During the 1960s and 1970s Clampitt began to concentrate on writing poetry. After being unable to secure a publisher, Clampitt paid Washington Street Press to publish a limited edition of her first collection, Multitudes, Multitudes, which was released in 1973. In 1978 the poetry editor at the New Yorker, Howard Moss, noticed her work and began to publish her frequently, as did other magazines, including the Atlantic Monthly, Kenyon Review and Yale Review. In 1981 the Coalition of Publishers for Employment published her second limited-edition collection, The Isthmus. Two more limited editions of Clampitt's poetry followed, The Summer Solstice in 1983 and A Homage to John Keats in 1984.

Meanwhile, Clampitt's first major collection, The Kingfisher—the title inspired by a Hopkins poem—was published in 1983 and was nominated for a National Book Critics Circle award. The collection is organized around the four elements of fire, water, earth, and air, focusing on natural themes and contains examinations of negative emotions (although rarely of relationships). The sixty-three-year-old's reputation as a leading contemporary American poet was immediate.

Clampitt's second collection, What the Light Was Like, was published in 1985 and contains 40 poems organized into five sections. Like The Kingfisher and all of her subsequent work, it garnered nearly unanimous critical approval, although some reviewers took issue with individual poems. Clampitt's poetry is full of allusions to modern and classical literature. A poem in the second collection, "Voyages: A Homage to John Keats," for example, requires knowledge not only of his poetry but of his correspondence and the facts of his life. Clampitt purposely included some poems on lighter subjects in What the Light Was Like, although the overall darkness of the collection persisted.

Three other collections followed, Archaic Figure (1987), Westward (1990), and A Silence Opens (1994), the latter of which was published the year Clampitt died from cancer. Publishers Weekly wrote of the last, "Clampitt's gravely luminous fifth volume of poems dwells, with an extraordinary certainty of language, on the uncertain texture of living." The Collected Poems of Amy Clampitt (1997) contains excerpts from all of her five previous works but none of the new poems that had surfaced since her death.

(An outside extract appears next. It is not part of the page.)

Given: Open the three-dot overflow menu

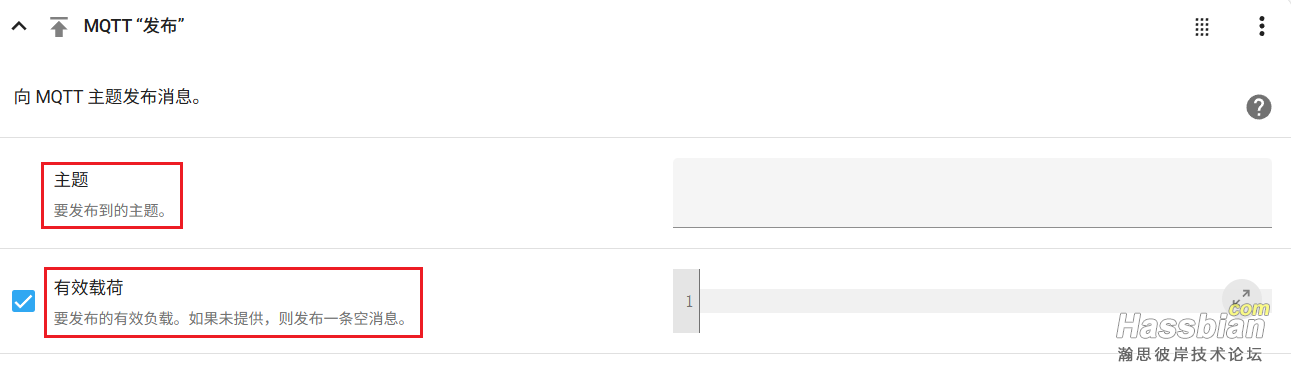Looking at the screenshot, I should pos(1262,27).
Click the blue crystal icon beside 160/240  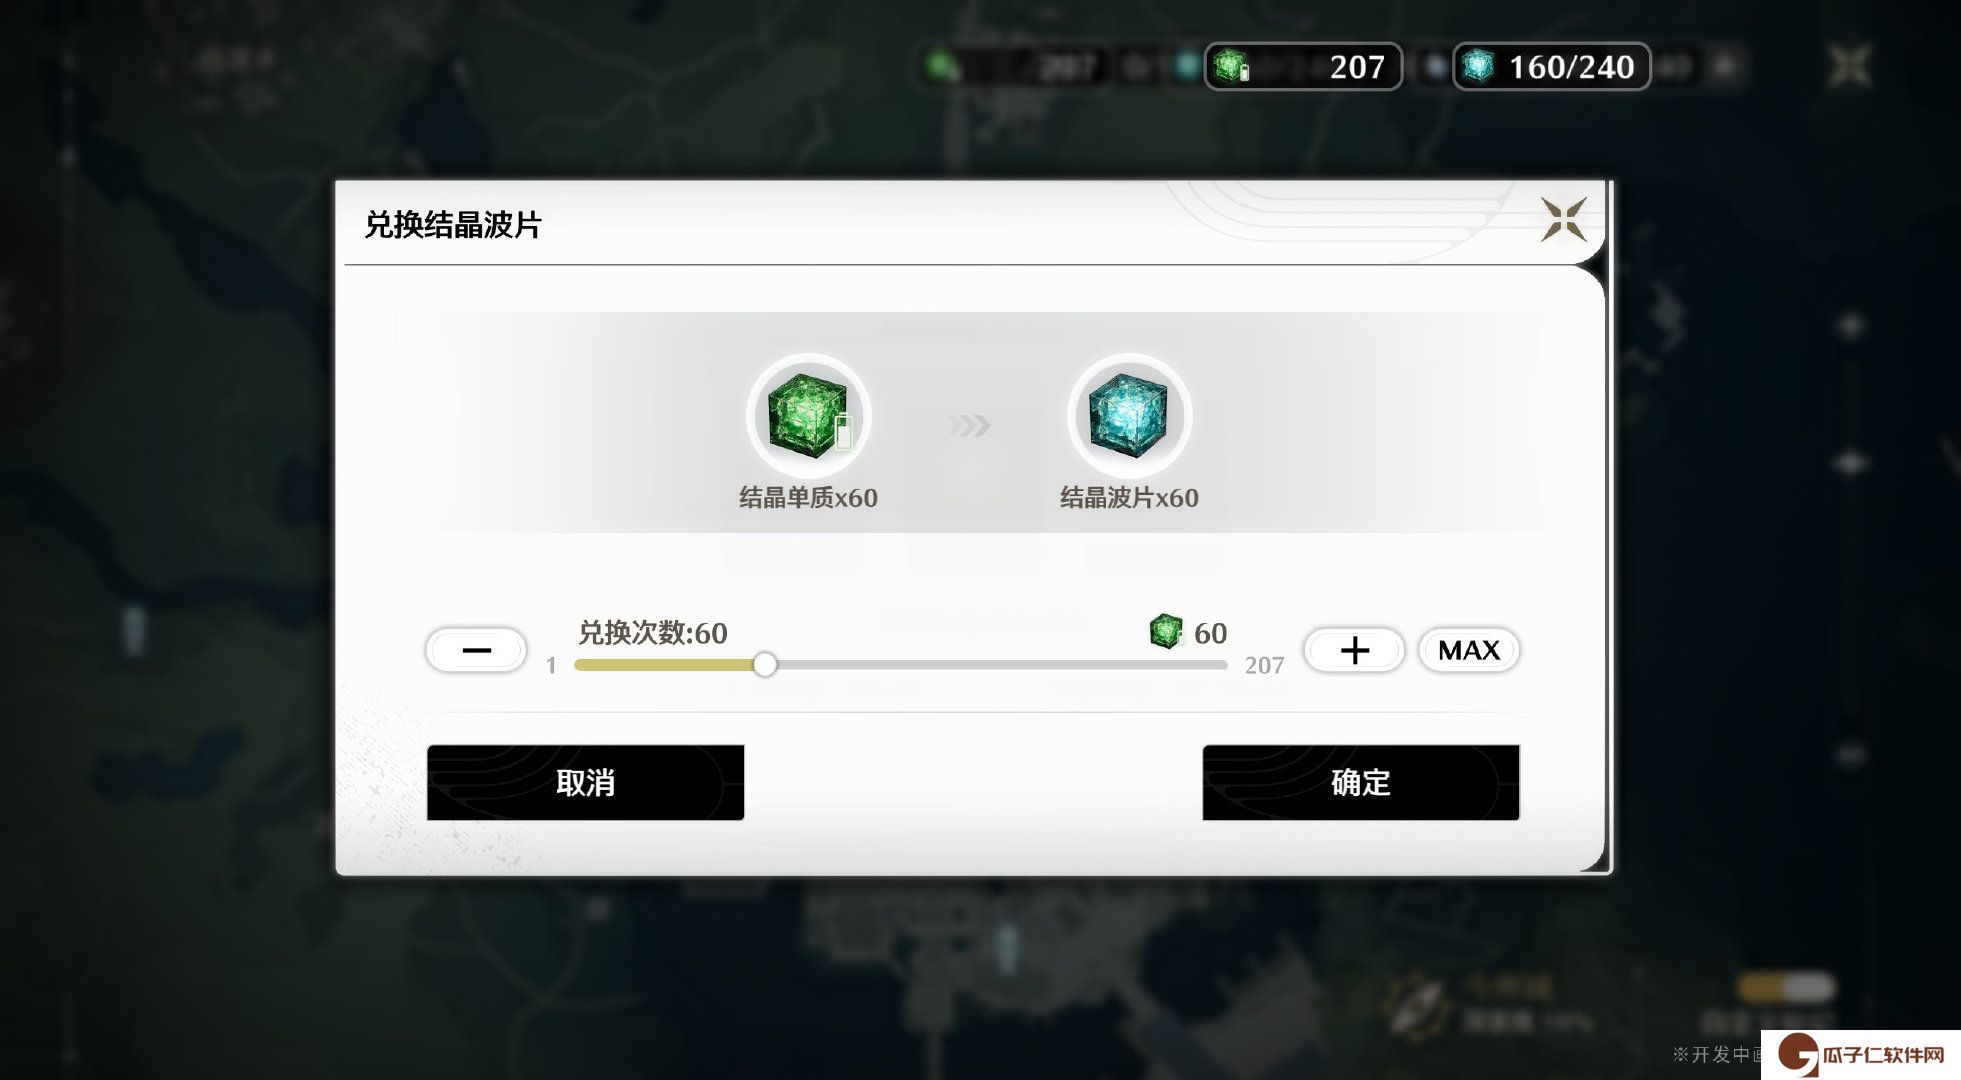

All of Clampitt's poetry is challenging to the reader on many levels. Its rich vocabulary includes many unfamiliar words; its syntax is complicated; and its allusions, which are central to the poems' meanings, require an educated audience. While her themes are universal, her topics are wide-ranging and her work brings together travel, science, psychology, metaphysics, myth, foreign language, commerce, nature, art, and, in some instances, humor. Her dense poems defied the 1980s' trend toward plain-language poetry.

Clampitt won a number of awards after her late start as an acclaimed poet, including a Guggenheim Fellowship, membership in the American Academy and Institute of Arts and Letters, a MacArthur Foundation grant, and a Lila Wallace-Reader's Digest Writer's award. She was a writer-in-residence at several colleges, including the University of Wisconsin-Milwaukee, the College of William and Mary, and Amherst.

Other Works:

The Essential Donne (ed., 1988). Predecessors, Et Cetera (a collection of essays, 1991).

Bibliography:

Reference Works:

Benet's Reader's Encyclopedia of American Literature (1991). CANR 29 (1990). CBY (1992, 1994).

Other reference:

Economist (15 Aug. 1998). Nation (3 Nov. 1997). New Republic (19 and 26 Sept. 1994, 6 March 1995). NYT (12 Sept. 1994). NYTBR (9 Nov. 1997). Poetry (July 1998). PW (31 Jan. 1994). Time (26 Sept. 1994). Wall Street Journal (7 Nov. 1997).